Vi siete radunati qui, presso la Tomba di San Pietro, come pellegrini di speranza: questo nome non designa un’attesa fra tante altre, ma quella virtù che dà forza e senso a tutte le nostre aspettative di bene. La vera speranza apre la porta santa della salvezza, attraverso la quale muoviamo i passi della fede, vivendo tra noi con carità fraterna. Così, questa luce dell’animo indica la via anche quando il mondo, con tutte le sue risorse, non è in grado di farlo.
Il Vangelo che abbiamo ascoltato ci invita a coltivare la speranza con un linguaggio che può suonare duro: «Se non vi convertite, perirete tutti allo stesso modo» (Lc 13,3.5). Gesù pronuncia per due volte questo monito, prendendo spunto da episodi di violenza e disgrazia. Alcuni Galilei erano stati uccisi per ordine del governatore romano, mentre altre persone erano morte nel crollo di una torre. Simili vicende, purtroppo, accadono di continuo nella storia umana. Davanti alla triste ripetitività del male, però, il Signore indica una novità di vita, invitandoci a fare la differenza: “Convertitevi!”. Dio, infatti, è sempre pronto a offrirci salvezza e a redimerci dal male, se noi lo vogliamo. Se, cioè, corrispondiamo con la nostra libertà alla sua provvidenza: questa è la conversione cui Cristo fa appello.
Lo esprime bene la parola greca metanoia, che significa cambio di mentalità, trasformazione del modo di vivere, di pensare e di agire. La nuova direzione, che il Signore ci chiama a prendere, è un cammino che va da dove siamo noi, il presente, a Dio, l’eternità. Così agisce la virtù della speranza: ci sorprende intimamente con la promessa di un’esistenza liberata da quel senso unico, che va verso una morte senza riscatto.
Carissimi, la conversione della quale parla Gesù è un vero e proprio lavoro quotidiano, che interessa tutte le nostre attività. Da questo impegno, infatti, si vede che senso diamo alla vita e a cosa si dirige il nostro cuore. Davanti alle sofferenze e alle prove della storia, il Vangelo ci ricorda che vivere senza speranza significa rimanere immobili nella certezza di morire, mentre convertire la vita alla speranza, che Cristo ci infonde, significa portare nel cuore la luce del Risorto. Questa trasformazione ci coinvolge tutti: vale per ogni coscienza come per tutta la Chiesa, per ogni cittadino e quindi anche per lo Stato.
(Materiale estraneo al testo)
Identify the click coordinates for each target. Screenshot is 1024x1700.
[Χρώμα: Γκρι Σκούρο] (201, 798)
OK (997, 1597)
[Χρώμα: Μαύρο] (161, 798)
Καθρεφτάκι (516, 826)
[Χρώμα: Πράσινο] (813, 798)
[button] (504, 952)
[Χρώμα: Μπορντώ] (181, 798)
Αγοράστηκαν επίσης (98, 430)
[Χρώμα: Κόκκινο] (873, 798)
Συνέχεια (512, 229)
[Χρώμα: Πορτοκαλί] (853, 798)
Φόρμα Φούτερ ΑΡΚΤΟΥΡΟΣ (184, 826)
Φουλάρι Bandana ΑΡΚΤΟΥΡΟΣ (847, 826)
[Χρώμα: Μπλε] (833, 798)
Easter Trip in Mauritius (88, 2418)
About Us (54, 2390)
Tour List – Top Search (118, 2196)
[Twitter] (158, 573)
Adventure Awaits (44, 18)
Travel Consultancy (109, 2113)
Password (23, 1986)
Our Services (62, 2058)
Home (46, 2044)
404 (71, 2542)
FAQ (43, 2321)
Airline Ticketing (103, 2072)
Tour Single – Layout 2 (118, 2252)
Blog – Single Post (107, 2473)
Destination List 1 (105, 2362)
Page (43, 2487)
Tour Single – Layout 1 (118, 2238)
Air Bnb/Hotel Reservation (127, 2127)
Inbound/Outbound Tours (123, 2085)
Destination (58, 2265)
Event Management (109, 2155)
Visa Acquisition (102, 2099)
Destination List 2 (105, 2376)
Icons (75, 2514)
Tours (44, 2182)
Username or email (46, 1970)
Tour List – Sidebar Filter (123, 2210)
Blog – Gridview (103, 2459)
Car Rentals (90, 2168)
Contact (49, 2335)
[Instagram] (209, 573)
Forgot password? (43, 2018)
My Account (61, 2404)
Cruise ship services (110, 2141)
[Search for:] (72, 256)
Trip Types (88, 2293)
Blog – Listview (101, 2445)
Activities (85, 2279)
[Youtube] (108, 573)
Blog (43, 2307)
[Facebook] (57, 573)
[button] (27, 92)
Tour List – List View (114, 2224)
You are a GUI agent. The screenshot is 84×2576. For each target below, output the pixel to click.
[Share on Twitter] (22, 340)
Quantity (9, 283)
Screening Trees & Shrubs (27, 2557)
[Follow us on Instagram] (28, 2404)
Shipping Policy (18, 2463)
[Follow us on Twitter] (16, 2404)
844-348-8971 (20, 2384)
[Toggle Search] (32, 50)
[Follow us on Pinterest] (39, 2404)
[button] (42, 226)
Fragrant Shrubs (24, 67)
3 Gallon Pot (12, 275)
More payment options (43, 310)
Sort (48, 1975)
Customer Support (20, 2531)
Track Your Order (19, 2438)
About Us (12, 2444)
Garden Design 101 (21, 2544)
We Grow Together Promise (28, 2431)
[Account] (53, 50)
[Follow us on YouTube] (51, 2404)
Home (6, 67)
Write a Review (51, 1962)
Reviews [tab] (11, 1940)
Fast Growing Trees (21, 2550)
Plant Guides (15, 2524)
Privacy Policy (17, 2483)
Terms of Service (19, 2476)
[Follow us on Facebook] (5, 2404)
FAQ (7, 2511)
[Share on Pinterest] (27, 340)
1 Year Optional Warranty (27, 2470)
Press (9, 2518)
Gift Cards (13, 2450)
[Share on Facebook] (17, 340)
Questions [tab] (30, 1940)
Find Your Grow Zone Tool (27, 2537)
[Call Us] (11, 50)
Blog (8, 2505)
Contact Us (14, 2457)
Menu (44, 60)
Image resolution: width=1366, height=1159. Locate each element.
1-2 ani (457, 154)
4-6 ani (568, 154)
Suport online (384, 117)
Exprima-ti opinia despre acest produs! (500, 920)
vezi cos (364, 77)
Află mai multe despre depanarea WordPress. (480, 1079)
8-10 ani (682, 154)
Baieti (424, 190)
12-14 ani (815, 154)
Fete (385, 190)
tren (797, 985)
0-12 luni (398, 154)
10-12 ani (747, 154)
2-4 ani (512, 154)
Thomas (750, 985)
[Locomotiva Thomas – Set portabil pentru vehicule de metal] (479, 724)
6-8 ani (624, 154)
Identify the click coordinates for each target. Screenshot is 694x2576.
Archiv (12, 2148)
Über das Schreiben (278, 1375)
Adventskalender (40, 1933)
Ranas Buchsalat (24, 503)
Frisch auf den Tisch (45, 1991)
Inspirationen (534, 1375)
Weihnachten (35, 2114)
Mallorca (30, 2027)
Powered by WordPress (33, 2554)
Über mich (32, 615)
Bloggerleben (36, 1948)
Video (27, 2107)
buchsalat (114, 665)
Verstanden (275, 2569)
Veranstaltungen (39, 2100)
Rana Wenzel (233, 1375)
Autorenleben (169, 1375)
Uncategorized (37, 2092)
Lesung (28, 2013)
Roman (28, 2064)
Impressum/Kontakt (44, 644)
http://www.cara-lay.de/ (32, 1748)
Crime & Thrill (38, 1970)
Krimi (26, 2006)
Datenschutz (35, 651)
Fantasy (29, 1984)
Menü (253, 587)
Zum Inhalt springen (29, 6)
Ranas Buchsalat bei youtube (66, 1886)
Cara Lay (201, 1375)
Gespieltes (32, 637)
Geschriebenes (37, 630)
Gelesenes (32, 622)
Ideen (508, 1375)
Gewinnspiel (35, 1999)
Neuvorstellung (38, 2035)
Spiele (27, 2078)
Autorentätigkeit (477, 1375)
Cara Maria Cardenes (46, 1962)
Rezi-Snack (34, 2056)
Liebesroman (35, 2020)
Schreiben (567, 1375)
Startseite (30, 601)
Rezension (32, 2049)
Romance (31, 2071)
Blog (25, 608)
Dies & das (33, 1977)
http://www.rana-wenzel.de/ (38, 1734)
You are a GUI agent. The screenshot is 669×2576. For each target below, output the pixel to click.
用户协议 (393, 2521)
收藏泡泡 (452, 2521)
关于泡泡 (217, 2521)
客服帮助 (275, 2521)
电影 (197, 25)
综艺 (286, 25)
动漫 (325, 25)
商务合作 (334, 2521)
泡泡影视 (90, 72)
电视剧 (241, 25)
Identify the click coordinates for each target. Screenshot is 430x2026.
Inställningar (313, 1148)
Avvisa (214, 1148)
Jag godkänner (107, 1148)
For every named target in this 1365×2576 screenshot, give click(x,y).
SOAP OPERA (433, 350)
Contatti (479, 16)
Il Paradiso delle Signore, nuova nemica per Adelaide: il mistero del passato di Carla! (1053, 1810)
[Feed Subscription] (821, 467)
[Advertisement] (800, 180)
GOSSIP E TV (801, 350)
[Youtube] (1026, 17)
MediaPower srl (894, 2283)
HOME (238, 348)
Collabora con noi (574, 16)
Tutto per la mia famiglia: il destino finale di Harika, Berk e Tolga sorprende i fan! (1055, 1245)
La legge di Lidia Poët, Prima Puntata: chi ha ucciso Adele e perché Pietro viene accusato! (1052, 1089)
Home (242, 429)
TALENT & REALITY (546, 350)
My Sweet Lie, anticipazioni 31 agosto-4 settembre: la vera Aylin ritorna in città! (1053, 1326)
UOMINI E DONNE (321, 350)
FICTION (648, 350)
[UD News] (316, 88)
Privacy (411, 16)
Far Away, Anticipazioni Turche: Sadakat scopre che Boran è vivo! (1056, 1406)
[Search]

Sì: se uno Stato non si converte dalle ingiustizie che lo minacciano e dalla corruzione che lo rovina, rischia di morire.
Molto saggiamente, la Costituzione italiana diede inizio a una vita nuova per il Paese dichiarando che «la Repubblica è fondata sul lavoro» (art. 1). È lavorando con onestà che si costruisce lo Stato, prendendosi cura del bene comune. In questo campo siete chiamati a dare la vostra buona testimonianza: il cerimoniale, infatti, non celebra mai sé stesso, ma opera a servizio delle istituzioni e, quindi, dei cittadini che esse rappresentano. Proprio come custodi di quest’ordinamento, vi dedicate al bene del popolo offrendo la vostra competenza affinché gli organi pubblici esprimano buone relazioni e possano funzionare al meglio. In quest’epoca, segnata da grandi tensioni, ma mai abbandonata dalla misericordia di Dio, vi affido allora tre luminosi esempi di speranza e di giustizia, di umiltà e di dedizione per lo Stato: la memoria della loro vita e della loro morte ci sproni alla conversione che essi stessi hanno sperimentato.
Il primo testimone è il servo di Dio Alcide De Gasperi, del quale è in corso il processo di beatificazione. Coniugando la propria fede con una crescente responsabilità politica, questo statista fu tra i padri costituenti della Repubblica italiana. Lungo gli anni segnati dai due conflitti mondiali, si impegnò a costruire ponti che resistettero alle correnti di opposte ideologie. Il suo amore per Dio, infatti, ne sosteneva la dedizione alla Patria, insegnandoci che la politica, la diplomazia e la difesa nazionale diventano strumenti di autentica carità quando sono vissute con animo umile.
Il secondo testimone da imitare è il venerabile Salvo D’Acquisto, anch’egli prossimo alla beatificazione. Il suo sacrificio ha un valore molto più prezioso della medaglia d’oro al valore militare che ne onora la memoria: dando la vita per i propri concittadini, infatti, egli realizzò pienamente la sua missione di Carabiniere. In un tempo di guerra e di odio, il suo coraggio divenne profezia di una pace costruita sulla dedizione più generosa: sono uomini come lui a illuminare le difficoltà che anche oggi pesano su tanti popoli.
Il terzo testimone che vi affido è il beato Rosario Livatino, primo magistrato nella storia a essere riconosciuto come martire. Col suo impegno incrollabile per la giustizia, egli ha testimoniato che la legalità non è anzitutto un insieme di norme, ma uno stile di vita, e quindi un possibile cammino di santità. “Sub tutela Dei”, scriveva in cima ai suoi appunti: sotto la protezione divina ci poniamo fiduciosi anche noi, lavorando ogni giorno come servitori della verità e tessitori di unità. Lo Stato, infatti, si trasforma in meglio se ciascuno se ne sente responsabile, nutrendo con i più alti valori spirituali il proprio senso civico e il dovere istituzionale.
Grato a voi per la collaborazione che possiamo realizzare in quest’opera, perseveriamo insieme nel cammino, lodando il Signore per la certezza della meta che prepara per tutti.